The media coverage of the 2019 India-Pakistan standoff was criticised for largely being "jingoistic" and "nationalistic", to the extent of the media war-mongering and the battle being fought between India and Pakistan through newsrooms. During the escalation, fake videos and misinformation were prevalent on the social media which were further reported to escalate tensions between India and Pakistan. Once tensions started de-escalating, the media coverage shifted to comparisons being made between "India and Pakistan" and "Narendra Modi and Imran Khan" in terms of who won the "perception battle".

Background 
Propaganda and psychological warfare through the media is an old concept. The media in both India and Pakistan are important "stakeholders" during times of heightened tensions between the two countries. Previous studies conducted have suggested the "nationalistic" role of the media in relation to India and Pakistan conflicts. A Bournemouth University doctoral study by Chindu Sreedharan concluded the dominance of "anti-peace news" in the overall coverage of Kashmir suggesting that the press in India and Pakistan has a counterproductive role in the Kashmir issue and that the "coverage was vigorously government-led and intensely 'negative'". A study in the Pakistan Journal of History and Culture found that newspapers of both countries (India and Pakistan) were "setting the agenda on Kashmir issue positively in the light of foreign policy of their respective country".

War mongering 
Various accusations were made against the sections of the Indian and Pakistani media for war-mongering. Indian Nobel Peace Prize laureate Kailash Satyarthi acknowledged the war-mongering prevalent among the Indian media, but added that there were many journalists trying to "de-escalate" the situation too.  Both in India and Pakistan, media unions called for a stop on the war-mongering. A story in Quartz quotes Indian journalist Sadanand Dhume (a fellow at the American think tank American Enterprise Institute) where he says "Paradoxically, the over-zealous Indian media and Pakistani media may help prevent escalation of conflict." Foreign Policy came out with an article titled "India’s Media Is War-Crazy". According to it, Indian journalists were very much willing to “reproduce unverified, contradictory and speculative information” that suited the Indian government.

Perception war 
Ajai Shukla, an Indian journalist and former Indian Army colonel, writes in Al Jazeera that "Pakistan won the perception war", however adds that Pakistan is losing out in other ways. A report in an Indian media digital website, Scroll.in, was titled "How Imran Khan stumped Narendra Modi in the perception battle over air strikes" where it criticises Narendra Modi for not addressing the media directly during the crisis as compared to Imran Khan who addressed the media directly during the crisis more than once, and in turn directed the narrative. A report in a Pakistani newspaper The News International however said that even if Imran Khan and Narendra Modi won the perception battles in their respective constituencies, neither side wanted a war according to Vipin Narang, a professor at Massachusetts Institute of Technology (MIT).
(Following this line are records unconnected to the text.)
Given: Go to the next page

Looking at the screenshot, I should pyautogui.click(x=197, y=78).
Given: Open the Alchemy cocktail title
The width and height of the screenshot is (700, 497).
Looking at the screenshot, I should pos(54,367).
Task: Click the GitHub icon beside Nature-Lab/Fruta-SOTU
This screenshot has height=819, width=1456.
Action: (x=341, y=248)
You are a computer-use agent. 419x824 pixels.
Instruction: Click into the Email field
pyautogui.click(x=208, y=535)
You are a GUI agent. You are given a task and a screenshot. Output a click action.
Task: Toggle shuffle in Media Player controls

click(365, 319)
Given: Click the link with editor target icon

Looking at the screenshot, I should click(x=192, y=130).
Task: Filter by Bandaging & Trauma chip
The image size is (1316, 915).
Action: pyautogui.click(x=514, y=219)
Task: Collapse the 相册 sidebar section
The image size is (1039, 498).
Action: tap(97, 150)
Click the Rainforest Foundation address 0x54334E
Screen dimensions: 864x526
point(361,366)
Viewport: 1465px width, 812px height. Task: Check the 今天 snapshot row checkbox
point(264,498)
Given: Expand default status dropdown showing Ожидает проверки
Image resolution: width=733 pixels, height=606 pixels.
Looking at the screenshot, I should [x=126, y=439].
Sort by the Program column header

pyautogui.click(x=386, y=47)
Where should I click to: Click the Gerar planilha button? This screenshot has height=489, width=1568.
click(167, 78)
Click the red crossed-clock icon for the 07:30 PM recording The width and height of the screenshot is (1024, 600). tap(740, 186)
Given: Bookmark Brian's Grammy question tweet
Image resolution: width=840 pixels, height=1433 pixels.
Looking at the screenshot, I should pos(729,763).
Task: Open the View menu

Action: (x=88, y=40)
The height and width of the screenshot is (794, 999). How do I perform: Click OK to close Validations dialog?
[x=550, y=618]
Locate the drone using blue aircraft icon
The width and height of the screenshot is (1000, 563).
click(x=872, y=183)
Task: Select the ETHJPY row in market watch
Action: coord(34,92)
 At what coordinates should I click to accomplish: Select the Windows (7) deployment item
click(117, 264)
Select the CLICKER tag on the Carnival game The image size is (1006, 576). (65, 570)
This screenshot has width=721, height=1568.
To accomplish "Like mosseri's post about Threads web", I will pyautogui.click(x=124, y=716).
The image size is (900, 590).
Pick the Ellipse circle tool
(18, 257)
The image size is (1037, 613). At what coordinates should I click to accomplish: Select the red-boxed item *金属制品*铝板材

Fake news and fact-checking 

Various media houses resorted to fact-checking related to misinformation related to Air Marshal Chandrashekharan Hari Kumar, Wing Commander Abhinandan Varthanman, F-16s, an Indian submarine and various other things. It was reported after the Balakot airstrikes on 26 February, a fact checking website "Check4Spam" reported a 79% increase in traffic. Old videos and photographs of "crashing fighter jets" were being circulated in both India and Pakistan during the crisis as recent events.

See also 

 Media coverage of the Iraq War
 Media coverage of the Arab–Israeli conflict
 Media coverage of the Syrian Civil War
 Media coverage of the Virginia Tech shooting

References

Further reading 

 "‘No self-respecting govt can get off the escalation ladder’: Indian and Pakistani media fight to form narrative" - Washington Post
 "The India-Pakistan Conflict was a parade of lies" - 6 March 2019, New York Times
 Media, Policymaking, and Public Opinion in India-Pakistan Crises (Stimson Centre, 2018)
 Babel as narrative: The media, a mediated war and I (7 March 2019, Observer Research Foundation)
 Indian media trumpeting about Pakistani fake news should look in the mirror first (28 February 2019, QZ India)
 A look at what the international media is saying about Indo-Pak war games (28 February 2019, Newslaundry)
 Wing Commander Abhinandan slams Indian media's gross coverage (1 March 2019, Pakistan Today)
 ‘Army Isn’t Asking for War, Indian Media Is’: Journalism Students (8 March 2019, The Quint)
 Speaking Truth to Power: The Indian Media's Descent from Sharp Hawks to Screeching Parrots (12 March 2019, The Hindu Centre)
 India and Pakistan must break free of their shackles (6 March 2019, Gulf News)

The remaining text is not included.